(EXERCISE): Beginning with the first line of the data below, reproduce every line unchanged, ending with the line that holds "Sort By (560, 255)".

Stored items
■ ■ ■ ■ ■ ■ ■

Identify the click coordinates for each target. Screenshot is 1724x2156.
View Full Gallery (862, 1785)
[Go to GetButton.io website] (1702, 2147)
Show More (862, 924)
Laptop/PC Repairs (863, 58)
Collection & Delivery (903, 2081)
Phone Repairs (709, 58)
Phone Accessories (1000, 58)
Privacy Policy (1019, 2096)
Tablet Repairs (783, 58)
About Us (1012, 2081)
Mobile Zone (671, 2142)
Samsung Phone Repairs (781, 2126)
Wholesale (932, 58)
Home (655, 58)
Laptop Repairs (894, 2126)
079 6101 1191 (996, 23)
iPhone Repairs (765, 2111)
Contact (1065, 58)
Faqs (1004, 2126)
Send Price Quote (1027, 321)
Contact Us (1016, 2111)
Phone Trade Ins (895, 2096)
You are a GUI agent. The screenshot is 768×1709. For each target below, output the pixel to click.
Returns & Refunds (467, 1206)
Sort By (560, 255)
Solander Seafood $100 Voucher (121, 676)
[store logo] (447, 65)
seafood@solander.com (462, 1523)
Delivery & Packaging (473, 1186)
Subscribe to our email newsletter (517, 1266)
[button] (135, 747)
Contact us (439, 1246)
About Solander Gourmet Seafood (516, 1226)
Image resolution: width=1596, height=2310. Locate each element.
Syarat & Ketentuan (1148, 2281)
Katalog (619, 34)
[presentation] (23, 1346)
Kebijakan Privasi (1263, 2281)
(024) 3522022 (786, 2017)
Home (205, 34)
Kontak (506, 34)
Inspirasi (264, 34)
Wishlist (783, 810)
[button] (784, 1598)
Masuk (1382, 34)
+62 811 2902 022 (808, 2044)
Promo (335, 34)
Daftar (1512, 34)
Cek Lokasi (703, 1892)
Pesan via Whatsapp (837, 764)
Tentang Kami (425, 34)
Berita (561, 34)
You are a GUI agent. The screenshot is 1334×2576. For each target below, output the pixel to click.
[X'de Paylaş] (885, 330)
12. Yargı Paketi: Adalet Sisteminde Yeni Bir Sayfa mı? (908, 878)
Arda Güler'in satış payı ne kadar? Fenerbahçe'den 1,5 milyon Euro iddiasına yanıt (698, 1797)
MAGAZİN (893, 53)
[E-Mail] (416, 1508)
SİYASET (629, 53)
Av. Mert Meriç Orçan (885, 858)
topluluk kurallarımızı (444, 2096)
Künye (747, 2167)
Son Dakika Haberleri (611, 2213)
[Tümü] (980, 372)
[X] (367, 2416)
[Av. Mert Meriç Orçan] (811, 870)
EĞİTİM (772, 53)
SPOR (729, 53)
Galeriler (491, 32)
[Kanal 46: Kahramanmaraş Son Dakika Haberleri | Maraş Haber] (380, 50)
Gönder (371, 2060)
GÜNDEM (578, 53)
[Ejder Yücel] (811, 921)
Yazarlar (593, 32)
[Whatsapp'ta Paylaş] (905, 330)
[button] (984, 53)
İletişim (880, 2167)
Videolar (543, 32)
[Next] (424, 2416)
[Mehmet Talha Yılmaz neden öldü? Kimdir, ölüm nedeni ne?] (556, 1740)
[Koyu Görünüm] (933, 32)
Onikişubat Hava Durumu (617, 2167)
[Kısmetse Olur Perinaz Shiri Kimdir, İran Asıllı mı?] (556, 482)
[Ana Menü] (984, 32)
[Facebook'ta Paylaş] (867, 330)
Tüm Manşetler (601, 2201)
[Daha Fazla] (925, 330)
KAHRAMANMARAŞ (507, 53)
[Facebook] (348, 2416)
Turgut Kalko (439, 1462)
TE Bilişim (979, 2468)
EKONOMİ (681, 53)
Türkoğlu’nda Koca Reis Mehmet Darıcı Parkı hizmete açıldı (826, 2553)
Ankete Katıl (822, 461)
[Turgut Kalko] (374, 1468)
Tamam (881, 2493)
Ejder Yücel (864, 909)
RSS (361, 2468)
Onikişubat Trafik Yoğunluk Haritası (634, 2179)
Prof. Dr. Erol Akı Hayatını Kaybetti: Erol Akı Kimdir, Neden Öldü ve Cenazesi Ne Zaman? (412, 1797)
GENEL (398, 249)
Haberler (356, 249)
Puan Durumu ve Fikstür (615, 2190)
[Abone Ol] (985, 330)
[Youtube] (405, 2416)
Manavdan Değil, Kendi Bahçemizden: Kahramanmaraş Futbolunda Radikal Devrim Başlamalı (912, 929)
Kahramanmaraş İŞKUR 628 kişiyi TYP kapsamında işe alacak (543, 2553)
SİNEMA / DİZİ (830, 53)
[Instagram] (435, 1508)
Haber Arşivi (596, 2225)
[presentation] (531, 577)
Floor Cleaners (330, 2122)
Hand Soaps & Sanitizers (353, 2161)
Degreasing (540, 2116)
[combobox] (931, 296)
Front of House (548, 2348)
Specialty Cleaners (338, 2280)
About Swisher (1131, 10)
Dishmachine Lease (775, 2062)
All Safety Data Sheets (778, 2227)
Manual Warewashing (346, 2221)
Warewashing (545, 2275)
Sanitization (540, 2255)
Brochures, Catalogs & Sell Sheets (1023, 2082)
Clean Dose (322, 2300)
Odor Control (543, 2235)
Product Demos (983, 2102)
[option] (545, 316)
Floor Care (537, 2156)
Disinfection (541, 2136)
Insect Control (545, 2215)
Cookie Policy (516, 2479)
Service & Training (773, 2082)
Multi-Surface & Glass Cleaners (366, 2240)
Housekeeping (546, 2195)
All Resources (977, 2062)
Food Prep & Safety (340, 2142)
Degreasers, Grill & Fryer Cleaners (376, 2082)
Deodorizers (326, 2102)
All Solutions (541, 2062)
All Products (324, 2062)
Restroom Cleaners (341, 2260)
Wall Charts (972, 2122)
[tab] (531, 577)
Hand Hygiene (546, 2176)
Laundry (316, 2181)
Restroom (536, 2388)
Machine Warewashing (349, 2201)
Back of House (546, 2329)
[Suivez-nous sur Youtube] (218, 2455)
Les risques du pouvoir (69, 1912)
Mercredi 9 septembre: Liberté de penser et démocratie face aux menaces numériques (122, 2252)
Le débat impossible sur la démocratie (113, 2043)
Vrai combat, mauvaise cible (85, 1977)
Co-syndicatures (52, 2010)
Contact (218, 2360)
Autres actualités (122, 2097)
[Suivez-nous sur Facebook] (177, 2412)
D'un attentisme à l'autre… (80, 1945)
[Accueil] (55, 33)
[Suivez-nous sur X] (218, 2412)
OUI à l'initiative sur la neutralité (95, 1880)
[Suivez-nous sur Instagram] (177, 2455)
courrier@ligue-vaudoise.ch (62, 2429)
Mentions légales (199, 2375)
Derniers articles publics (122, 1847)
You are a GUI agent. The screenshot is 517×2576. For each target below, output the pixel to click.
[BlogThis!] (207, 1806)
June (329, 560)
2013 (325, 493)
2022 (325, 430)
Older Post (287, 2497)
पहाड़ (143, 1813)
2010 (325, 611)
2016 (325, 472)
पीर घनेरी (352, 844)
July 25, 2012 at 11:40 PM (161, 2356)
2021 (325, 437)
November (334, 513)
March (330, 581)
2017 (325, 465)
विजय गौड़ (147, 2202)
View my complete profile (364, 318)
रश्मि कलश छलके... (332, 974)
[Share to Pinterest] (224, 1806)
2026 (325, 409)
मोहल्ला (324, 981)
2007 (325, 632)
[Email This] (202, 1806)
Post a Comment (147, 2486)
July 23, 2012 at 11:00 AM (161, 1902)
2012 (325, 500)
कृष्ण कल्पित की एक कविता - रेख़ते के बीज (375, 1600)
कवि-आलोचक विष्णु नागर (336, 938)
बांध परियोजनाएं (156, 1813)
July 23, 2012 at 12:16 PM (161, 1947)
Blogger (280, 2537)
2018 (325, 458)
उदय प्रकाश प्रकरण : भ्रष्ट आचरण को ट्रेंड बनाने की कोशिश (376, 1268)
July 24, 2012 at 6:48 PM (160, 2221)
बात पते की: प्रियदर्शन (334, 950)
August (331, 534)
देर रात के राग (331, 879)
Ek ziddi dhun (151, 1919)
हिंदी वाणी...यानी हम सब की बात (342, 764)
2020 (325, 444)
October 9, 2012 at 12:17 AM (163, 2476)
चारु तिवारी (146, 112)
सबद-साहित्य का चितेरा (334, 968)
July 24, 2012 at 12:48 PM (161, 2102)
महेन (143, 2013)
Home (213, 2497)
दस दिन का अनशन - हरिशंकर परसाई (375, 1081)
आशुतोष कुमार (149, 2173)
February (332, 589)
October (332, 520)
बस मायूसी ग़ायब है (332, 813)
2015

■ ■ ■ ■ ■ ■ ■

(EXERCISE RESPONSE):
Identify the click coordinates for each target. Screenshot is 1724x2156.
View Full Gallery (862, 1785)
[Go to GetButton.io website] (1702, 2147)
Show More (862, 924)
Laptop/PC Repairs (863, 58)
Collection & Delivery (903, 2081)
Phone Repairs (709, 58)
Phone Accessories (1000, 58)
Privacy Policy (1019, 2096)
Tablet Repairs (783, 58)
About Us (1012, 2081)
Mobile Zone (671, 2142)
Samsung Phone Repairs (781, 2126)
Wholesale (932, 58)
Home (655, 58)
Laptop Repairs (894, 2126)
079 6101 1191 (996, 23)
iPhone Repairs (765, 2111)
Contact (1065, 58)
Faqs (1004, 2126)
Send Price Quote (1027, 321)
Contact Us (1016, 2111)
Phone Trade Ins (895, 2096)
You are a GUI agent. The screenshot is 768×1709. For each target below, output the pixel to click.
Returns & Refunds (467, 1206)
Sort By (560, 255)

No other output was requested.